I think it's useful to be realistic about what you can do with a local model, especially something as small as the 9B the author is using. A 9B model is around the level of Sonnet 3.6 - it can do autocomplete and small functions but it loses track trying to understand large problems.

But the are interesting and fun to play with! I do a LOT of work on local agent harnesses etc, mostly for fun.

My current project is a zero install agent: https://gemma-agent-explainer.nicklothian.com/ - Python, SQL and React all run completely in browser. Gemma E4B is recommended for the best experience!

This is under heavy development, needs Chrome for both HTML5 Filesystem API support and LiteRT (although most Chromium based browsers can be made to work with it)

It's different to most agents because it is zero install: the model runs in the browser using LiteRT/LiteLLM (which gives better performance than Transformers.js), and Filesystem API gives it optional sandbox access to a directory to read from.

It is self documenting - you can ask questions like "How is the system prompt used" in the live help pane and it has access to its own source code.

There's quite a lot there: press "Tour" to see it all.

Will be open source next week.

▲

furyofantares 3 hours ago | parent | next [-]

But I was doing a lot more than autocomplete and small functions with Sonnet 3.5.

▲

potatoman22 3 hours ago | parent | prev | next [-]

Not to be nitpicky, but many of the 4-12b models are somewhere between GPT-3.5 and GPT-4o-mini. It's hard to find a good comparison though, because the benchmarks people score models against change so often. For reference, Sonnet 3.6 came out about a year after GPT 3.5

	▲	nl 2 hours ago \| parent [-]
		Don't worry about being nitpicky! I'm going to out-nitpick you.... Actually.... I write and publish my own benchmark for this stuff. It's an agentic SQL benchmark which isn't in the training data yet and I've found can separate frontier models from close-followers (the only models to get 100% are Opus 4.6 and GPT 5.5). The best small model I've found is a fine-tune of Opus-3.5 9B which scores 18/25: https://sql-benchmark.nicklothian.com/?highlight=Jackrong_Qw... Haiku 4.5 scores 20/25, and Haiku is certainly better than Sonnet 3.6. GPT 3.5 scores 13/25.

▲

ai_fry_ur_brain 7 hours ago | parent | prev [-]

[flagged]

▲

nl 7 hours ago | parent [-]

I think knowledge is power.

I think that the more people who try local models (especially the larger ones) the better.

I sometimes get the impression that many people claiming that local models are as good as frontier models work in "token poor" environments. If you can't build large-scale programs using at least Opus 4.5+ then it's difficult to compare. They compare something like Qwen 27B with Sonnet and see that it is nearly as good, but miss that the frontier models are a lot better.

That knowledge is power, too.

I personally can help making local models more accessible. I can't make Opus cheaper.

▲

bachmeier 7 hours ago | parent [-]

> I sometimes get the impression that many people claiming that local models are as good as frontier models work in "token poor" environments. If you can't build large-scale programs using at least Opus 4.5+ then it's difficult to compare.

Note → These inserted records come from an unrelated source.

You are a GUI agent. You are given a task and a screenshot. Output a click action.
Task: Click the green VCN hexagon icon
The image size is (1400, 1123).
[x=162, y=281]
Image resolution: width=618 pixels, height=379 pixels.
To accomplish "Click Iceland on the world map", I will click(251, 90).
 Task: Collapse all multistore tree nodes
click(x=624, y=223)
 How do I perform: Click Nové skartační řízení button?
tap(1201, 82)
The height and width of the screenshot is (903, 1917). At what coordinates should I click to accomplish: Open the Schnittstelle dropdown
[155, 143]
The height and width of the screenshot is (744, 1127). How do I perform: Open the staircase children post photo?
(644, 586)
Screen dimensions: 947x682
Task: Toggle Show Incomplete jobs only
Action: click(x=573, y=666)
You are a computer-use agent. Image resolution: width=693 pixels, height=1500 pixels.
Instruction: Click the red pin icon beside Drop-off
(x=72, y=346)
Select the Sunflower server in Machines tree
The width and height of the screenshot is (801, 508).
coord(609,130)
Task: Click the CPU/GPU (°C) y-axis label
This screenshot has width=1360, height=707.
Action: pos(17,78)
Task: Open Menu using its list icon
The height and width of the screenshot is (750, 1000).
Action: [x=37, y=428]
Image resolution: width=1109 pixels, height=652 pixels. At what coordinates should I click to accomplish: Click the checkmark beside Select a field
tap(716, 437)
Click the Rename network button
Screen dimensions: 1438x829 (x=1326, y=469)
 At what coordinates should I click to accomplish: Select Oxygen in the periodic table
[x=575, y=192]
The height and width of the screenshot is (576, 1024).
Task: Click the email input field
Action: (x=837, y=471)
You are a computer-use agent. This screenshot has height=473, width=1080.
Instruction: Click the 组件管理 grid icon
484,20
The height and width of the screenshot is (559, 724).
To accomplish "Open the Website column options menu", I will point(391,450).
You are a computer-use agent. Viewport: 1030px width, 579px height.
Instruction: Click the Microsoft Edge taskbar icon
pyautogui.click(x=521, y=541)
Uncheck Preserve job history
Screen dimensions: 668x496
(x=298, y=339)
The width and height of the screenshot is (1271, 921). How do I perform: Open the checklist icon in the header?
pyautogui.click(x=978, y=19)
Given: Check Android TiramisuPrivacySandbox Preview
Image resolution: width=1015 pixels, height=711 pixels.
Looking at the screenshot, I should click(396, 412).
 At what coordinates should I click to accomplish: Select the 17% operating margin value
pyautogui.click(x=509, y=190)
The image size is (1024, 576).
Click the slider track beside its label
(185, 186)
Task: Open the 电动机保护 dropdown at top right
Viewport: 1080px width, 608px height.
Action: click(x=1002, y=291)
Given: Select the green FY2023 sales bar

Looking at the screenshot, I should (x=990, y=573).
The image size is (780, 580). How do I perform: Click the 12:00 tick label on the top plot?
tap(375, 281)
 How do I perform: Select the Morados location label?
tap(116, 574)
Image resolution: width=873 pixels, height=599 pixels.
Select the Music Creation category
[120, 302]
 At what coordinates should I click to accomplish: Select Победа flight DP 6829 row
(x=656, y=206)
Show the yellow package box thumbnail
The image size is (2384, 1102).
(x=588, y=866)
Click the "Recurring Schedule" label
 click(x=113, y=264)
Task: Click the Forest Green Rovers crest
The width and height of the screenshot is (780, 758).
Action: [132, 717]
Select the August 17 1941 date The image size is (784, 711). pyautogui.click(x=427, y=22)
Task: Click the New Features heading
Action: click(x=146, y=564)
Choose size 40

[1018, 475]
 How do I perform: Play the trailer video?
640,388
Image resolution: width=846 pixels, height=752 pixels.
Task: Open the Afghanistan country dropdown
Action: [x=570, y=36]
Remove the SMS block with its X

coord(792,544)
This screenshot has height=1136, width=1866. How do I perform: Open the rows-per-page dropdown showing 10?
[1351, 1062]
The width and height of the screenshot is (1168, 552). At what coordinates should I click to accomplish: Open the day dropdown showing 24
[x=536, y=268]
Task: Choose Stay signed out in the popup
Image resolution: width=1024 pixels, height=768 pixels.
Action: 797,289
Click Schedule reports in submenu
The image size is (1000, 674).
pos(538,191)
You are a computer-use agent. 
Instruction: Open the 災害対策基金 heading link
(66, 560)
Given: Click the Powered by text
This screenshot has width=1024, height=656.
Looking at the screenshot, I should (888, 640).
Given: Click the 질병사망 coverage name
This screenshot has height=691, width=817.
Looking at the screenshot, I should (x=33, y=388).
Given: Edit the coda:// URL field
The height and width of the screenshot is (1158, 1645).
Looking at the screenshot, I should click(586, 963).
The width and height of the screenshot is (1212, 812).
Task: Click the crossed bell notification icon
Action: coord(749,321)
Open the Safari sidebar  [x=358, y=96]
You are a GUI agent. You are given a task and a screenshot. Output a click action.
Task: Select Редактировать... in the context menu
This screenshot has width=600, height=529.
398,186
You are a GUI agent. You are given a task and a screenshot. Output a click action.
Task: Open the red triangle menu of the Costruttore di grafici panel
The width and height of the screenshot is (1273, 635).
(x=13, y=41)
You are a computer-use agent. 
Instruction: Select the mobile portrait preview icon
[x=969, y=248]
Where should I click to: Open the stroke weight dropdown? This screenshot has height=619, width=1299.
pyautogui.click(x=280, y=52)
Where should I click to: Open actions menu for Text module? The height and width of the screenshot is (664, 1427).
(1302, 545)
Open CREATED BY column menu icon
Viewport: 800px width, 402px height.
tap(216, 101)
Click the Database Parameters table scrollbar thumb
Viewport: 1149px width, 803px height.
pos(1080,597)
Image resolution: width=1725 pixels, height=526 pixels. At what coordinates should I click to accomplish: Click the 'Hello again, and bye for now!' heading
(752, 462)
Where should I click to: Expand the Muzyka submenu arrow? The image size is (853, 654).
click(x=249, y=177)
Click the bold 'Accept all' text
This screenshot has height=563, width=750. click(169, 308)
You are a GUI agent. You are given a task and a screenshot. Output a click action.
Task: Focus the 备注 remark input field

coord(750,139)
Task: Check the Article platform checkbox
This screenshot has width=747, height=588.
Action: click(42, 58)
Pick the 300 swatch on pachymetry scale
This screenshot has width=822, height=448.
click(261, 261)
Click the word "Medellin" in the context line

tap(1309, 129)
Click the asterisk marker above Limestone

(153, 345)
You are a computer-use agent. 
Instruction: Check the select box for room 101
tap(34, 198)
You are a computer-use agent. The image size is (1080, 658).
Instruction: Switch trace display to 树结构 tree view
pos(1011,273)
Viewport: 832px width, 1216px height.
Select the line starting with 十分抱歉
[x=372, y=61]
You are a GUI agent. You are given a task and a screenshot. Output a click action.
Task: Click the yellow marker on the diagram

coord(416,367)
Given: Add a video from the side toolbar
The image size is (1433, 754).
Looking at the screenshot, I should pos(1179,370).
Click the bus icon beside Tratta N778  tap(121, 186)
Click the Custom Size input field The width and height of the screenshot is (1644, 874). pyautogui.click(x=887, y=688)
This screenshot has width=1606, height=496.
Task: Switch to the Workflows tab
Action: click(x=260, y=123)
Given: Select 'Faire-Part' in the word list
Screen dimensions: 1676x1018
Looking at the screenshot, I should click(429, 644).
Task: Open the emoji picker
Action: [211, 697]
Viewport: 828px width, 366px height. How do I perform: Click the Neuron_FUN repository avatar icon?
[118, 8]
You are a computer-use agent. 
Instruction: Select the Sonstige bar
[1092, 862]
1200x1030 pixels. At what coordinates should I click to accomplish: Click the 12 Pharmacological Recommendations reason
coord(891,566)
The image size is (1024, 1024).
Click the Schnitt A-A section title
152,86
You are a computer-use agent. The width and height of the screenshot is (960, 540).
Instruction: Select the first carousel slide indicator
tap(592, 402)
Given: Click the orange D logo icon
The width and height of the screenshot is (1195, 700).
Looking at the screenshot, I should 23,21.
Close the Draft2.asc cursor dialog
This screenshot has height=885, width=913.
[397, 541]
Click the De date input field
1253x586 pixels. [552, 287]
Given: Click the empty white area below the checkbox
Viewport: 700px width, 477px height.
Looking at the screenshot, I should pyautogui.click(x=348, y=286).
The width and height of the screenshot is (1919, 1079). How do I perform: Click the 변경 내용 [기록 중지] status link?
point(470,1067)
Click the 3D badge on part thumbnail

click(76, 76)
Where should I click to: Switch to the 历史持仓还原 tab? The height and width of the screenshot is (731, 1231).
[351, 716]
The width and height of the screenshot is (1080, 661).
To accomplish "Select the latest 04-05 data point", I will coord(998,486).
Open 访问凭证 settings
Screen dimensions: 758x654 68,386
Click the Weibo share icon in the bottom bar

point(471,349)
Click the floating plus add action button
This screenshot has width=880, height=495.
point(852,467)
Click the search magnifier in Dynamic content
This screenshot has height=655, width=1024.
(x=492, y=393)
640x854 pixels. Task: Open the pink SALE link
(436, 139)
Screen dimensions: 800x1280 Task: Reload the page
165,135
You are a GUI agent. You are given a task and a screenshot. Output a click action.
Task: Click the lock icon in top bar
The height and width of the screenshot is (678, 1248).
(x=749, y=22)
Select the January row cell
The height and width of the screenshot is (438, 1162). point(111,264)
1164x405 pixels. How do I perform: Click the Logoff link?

I sometimes get the impression that people posting comments on HN don't realize that LLMs do more than vibe coding.

▲

BubbleRings 6 hours ago | parent [-]

Yeah no kidding. For instance, if you are an independent inventor trying to write a patent while keeping your patent lawyer expenses to a minimum, you want to write as much of the first draft(s) of the patent as you can yourself. (You’ll save billable hours with your patent lawyer, and you’ll end up with a better patent because you’ll communicate your innovations more clearly to your lawyer.)

However, and this is the big thing, you absolutely do not want to be asking a SOTA LLM for help with the language in your patent application. This is because describing your invention to a web based LLM could be considered a public “disclosure” of your invention, which, (after a one year grace period goes by), could put your invention in the public domain, basically—and thereby prevent you (or anyone else) from being able to ever patent the invention. Plus, you know, a random unscrupulous employer at the SOTA company could be reviewing logs and notice your great idea, and file a patent on it before you do, and remember, the United States patent office went to “first to file” in 2013.

Oh and don’t take legal advice from random people in the internet by the way.

	▲	solenoid0937 6 hours ago \| parent [-]
		> This is because describing your invention to a web based LLM could be considered a public “disclosure” of your invention, which, (after a one year grace period goes by), could put your invention in the public domain, basically—and thereby prevent you (or anyone else) from being able to ever patent the invention. This is simply not true. Even if it were true (and again, it's not) you could simply use zero data retention APIs. No one at the big model companies is trawling through your chats to steal your patents. It's not only illegal and against their own terms of service, but these people have better uses of their time.